Extracted text

# Please give me advice



## Forest911 (Nov 7, 2021)

Should I stay or leave? I joined this group before and I said this will be my last post but I come back here again so that if I could get more advice.

More and more live with this person more and more disappointed. It's difficult live with someone lots issues going on himself.

Been together two years and I have 3 month old daughter with me. He has alcohol anger issues. When he anger he lost control what I found out my husband parents has alcoholic and he grow up with it. My husband has same issues.

My husband realized himself it's hurting our family he stop drinking a year. Recently he kills our dog. When he upset he couldn't control himself the anger goes to dog.
My dog died.

It shows how serious he has issues.
He is military as a his job killing people so I already know he doesn't has normal behavior then other people.

Last night he had a few drinks and his behavior come up around me again and telling me "You make me mentally ill I never had this much issues in the past.

Written request 1
Shift the listing by rewriting it from the line that has "Task: Click the plus box to add new user" through the end of the listing, requests included, with -71 added to every coordinate in the answers. Leave the pictures out of your answer.
The listing is separate material and has no connection to the forum post.

Rows showing where targets appear
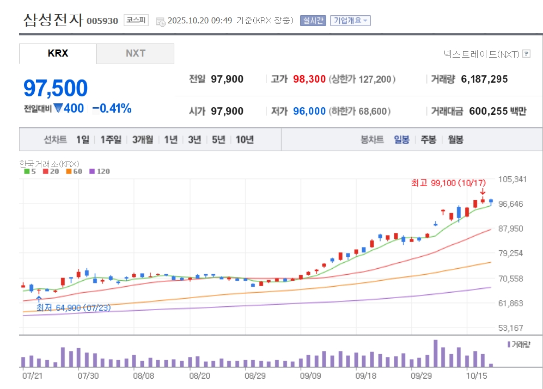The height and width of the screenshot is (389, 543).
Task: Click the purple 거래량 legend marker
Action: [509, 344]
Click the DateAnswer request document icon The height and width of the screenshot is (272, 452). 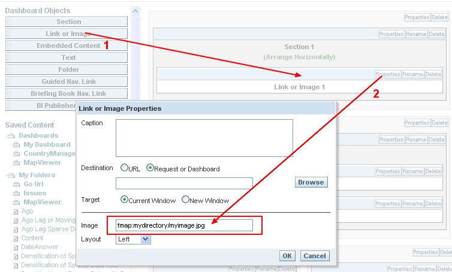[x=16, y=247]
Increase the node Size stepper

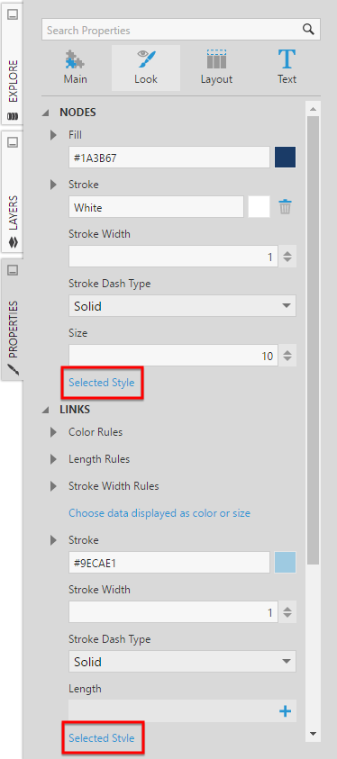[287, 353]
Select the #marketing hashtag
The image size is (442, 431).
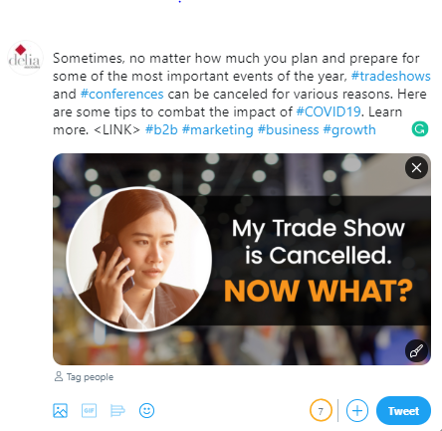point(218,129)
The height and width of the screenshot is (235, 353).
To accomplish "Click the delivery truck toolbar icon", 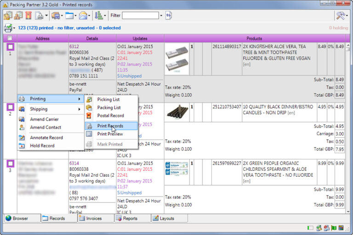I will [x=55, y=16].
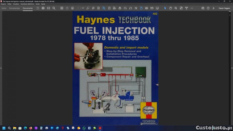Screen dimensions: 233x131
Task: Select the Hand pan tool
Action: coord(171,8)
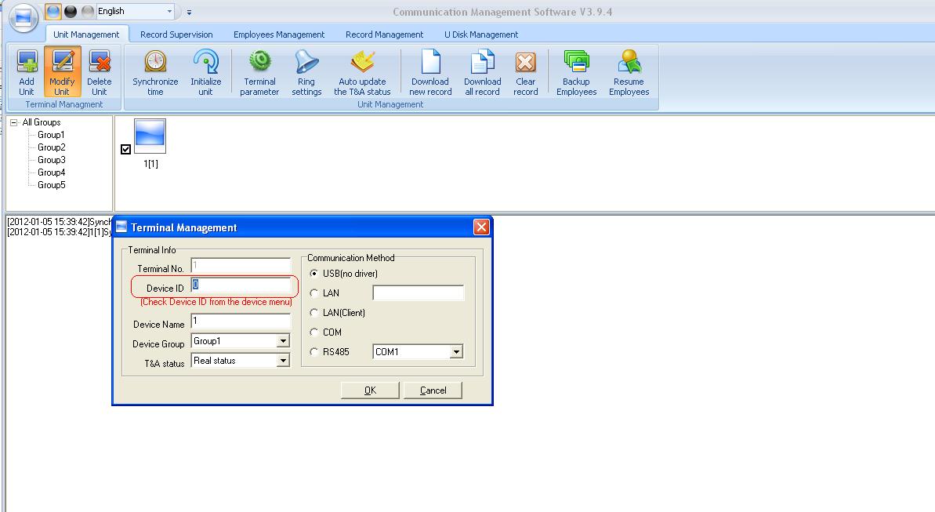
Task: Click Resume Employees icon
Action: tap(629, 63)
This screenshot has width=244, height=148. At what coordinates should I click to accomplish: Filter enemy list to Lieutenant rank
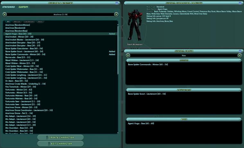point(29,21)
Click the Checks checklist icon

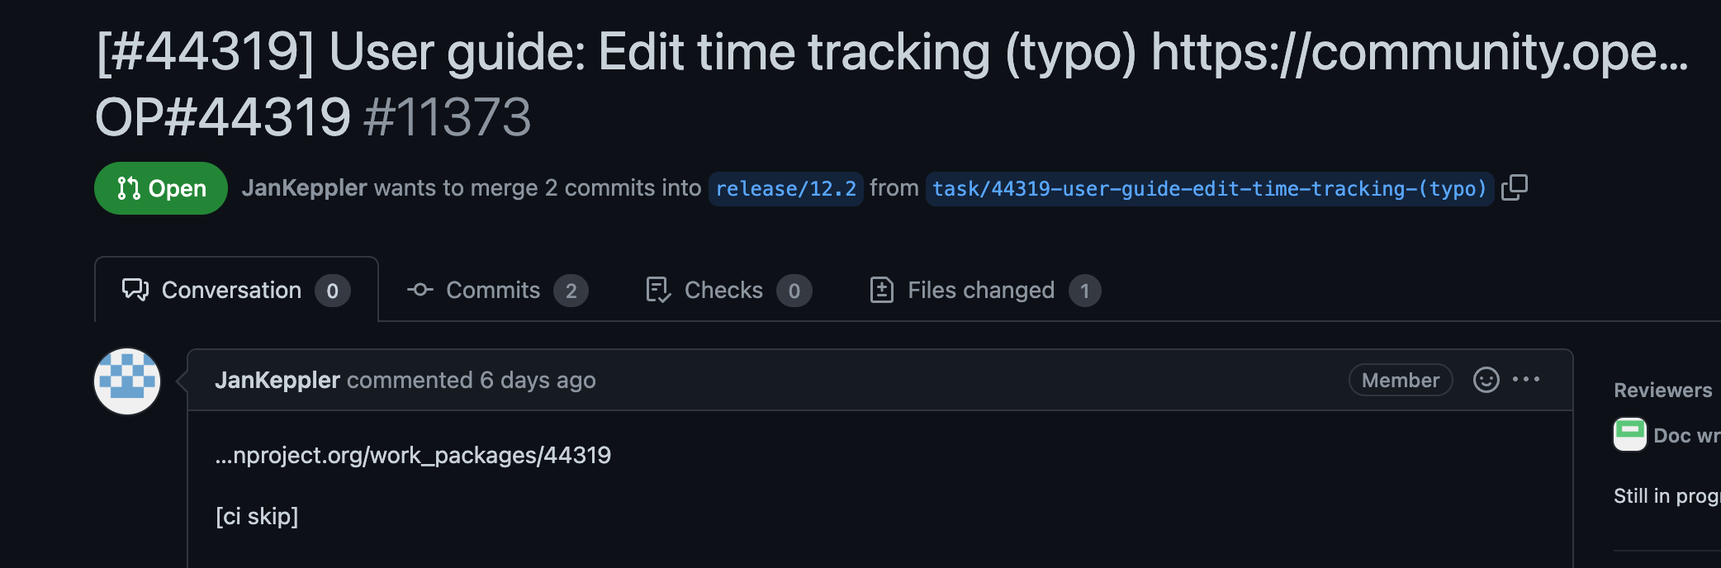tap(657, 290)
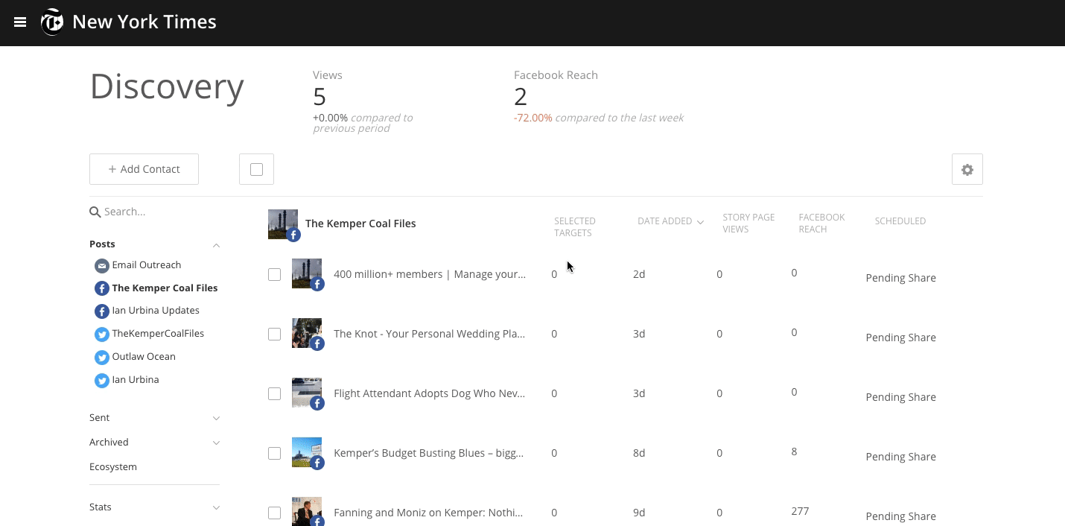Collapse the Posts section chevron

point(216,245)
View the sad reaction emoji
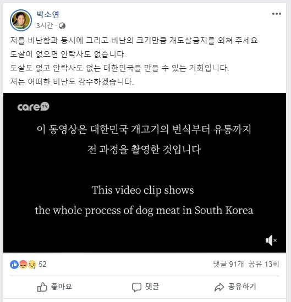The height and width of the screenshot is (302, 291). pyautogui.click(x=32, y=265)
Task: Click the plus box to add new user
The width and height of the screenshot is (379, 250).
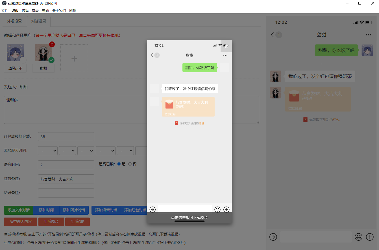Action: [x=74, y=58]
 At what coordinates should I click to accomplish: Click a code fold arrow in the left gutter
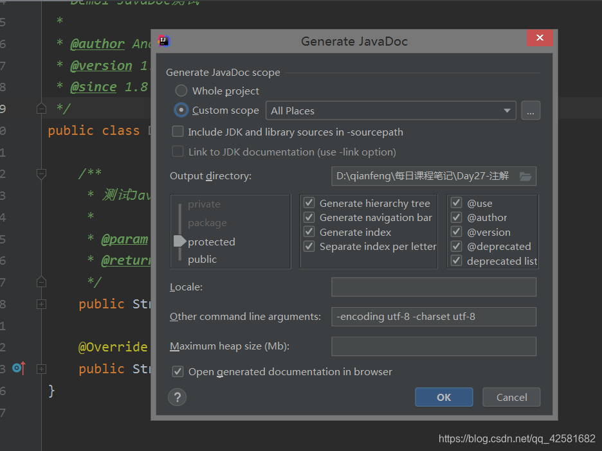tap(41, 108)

Written request 2
Resume the forum post about a partner's drinking and anger, continuing after its last sentence.

Written answer 1
Task: Click the plus box to add new user
The width and height of the screenshot is (379, 250).
Action: [x=3, y=-13]
 At what coordinates should I click to accomplish: Click a code fold arrow in the left gutter
tap(-30, 37)

Written answer 2
I am so done with you, I can't ****ing wait your move on, I can't wait your gone, I don't do anything, "You make me mentally ill I try make changes myself **** u want me to, you are make me mentally ill, I don't care any of that I changes myself how hard for you, but you are ****ing hurting me to the point, I am off better without you, what I been done in my life, I shouldn't start with you. What I were thinking

Then next day he told me whatever he saying was not true he doesn't want me to leave and he just drunk talking.

I always had issues that he doesn't treat me right and he always want blame on me.
He divorce recently also

It was already bit challenging for me married someone who going through divorce and who lie to me 3 months while we are dating.

He were a married and have a child
Financially was difficult he need paid ex wife and children, and she took house and me and him have to live in Small RV in 6 months.

And no one was supporting me.
His parents were blaming on me I make them aprt.

He is wife told me one time she were so miserable live with him and cheating on her all the time. And she were never happy 17 years of marriage.
And he is unfaithful person.

He were have a children when he was 16 young age. He is not normal even then I thought if he learn from that mistake he would be different but I think he is the same person he use to be.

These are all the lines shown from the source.